#### How to complete this task:
Could you print every record below exactly as written?

*** Opening of Source material ***

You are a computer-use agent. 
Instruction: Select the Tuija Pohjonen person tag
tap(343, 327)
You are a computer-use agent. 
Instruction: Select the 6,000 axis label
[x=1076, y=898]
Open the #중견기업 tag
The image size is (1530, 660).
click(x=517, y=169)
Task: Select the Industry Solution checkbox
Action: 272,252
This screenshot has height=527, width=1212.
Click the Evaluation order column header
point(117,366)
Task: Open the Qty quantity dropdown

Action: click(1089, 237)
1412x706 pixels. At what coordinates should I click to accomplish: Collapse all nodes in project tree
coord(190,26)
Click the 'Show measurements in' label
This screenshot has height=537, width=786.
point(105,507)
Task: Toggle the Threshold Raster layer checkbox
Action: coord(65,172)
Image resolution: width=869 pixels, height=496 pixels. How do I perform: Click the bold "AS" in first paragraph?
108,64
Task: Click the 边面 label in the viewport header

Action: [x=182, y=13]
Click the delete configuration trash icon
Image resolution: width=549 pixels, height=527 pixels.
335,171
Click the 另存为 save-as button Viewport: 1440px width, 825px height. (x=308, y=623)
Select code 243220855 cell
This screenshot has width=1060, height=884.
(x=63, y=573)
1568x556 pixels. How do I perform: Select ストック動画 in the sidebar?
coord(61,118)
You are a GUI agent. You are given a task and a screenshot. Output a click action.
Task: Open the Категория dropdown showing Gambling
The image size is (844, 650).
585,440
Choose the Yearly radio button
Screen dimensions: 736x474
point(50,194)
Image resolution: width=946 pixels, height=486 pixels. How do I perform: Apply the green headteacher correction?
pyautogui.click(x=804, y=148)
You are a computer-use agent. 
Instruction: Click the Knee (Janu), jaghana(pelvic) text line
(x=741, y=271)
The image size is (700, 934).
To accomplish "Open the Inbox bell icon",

*** Close of Source material ***

#### Answer for this exercise:
You are a computer-use agent. 
Instruction: Select the Tuija Pohjonen person tag
tap(343, 327)
You are a computer-use agent. 
Instruction: Select the 6,000 axis label
[x=1076, y=898]
Open the #중견기업 tag
The image size is (1530, 660).
click(x=517, y=169)
Task: Select the Industry Solution checkbox
Action: 272,252
This screenshot has height=527, width=1212.
Click the Evaluation order column header
point(117,366)
Task: Open the Qty quantity dropdown

Action: click(1089, 237)
1412x706 pixels. At what coordinates should I click to accomplish: Collapse all nodes in project tree
coord(190,26)
Click the 'Show measurements in' label
This screenshot has height=537, width=786.
point(105,507)
Task: Toggle the Threshold Raster layer checkbox
Action: coord(65,172)
Image resolution: width=869 pixels, height=496 pixels. How do I perform: Click the bold "AS" in first paragraph?
108,64
Task: Click the 边面 label in the viewport header

Action: [x=182, y=13]
Click the delete configuration trash icon
Image resolution: width=549 pixels, height=527 pixels.
335,171
Click the 另存为 save-as button Viewport: 1440px width, 825px height. (x=308, y=623)
Select code 243220855 cell
This screenshot has width=1060, height=884.
(x=63, y=573)
1568x556 pixels. How do I perform: Select ストック動画 in the sidebar?
coord(61,118)
You are a GUI agent. You are given a task and a screenshot. Output a click action.
Task: Open the Категория dropdown showing Gambling
The image size is (844, 650).
585,440
Choose the Yearly radio button
Screen dimensions: 736x474
point(50,194)
Image resolution: width=946 pixels, height=486 pixels. How do I perform: Apply the green headteacher correction?
pyautogui.click(x=804, y=148)
You are a computer-use agent. 
Instruction: Click the Knee (Janu), jaghana(pelvic) text line
(x=741, y=271)
The image size is (700, 934).
To accomplish "Open the Inbox bell icon",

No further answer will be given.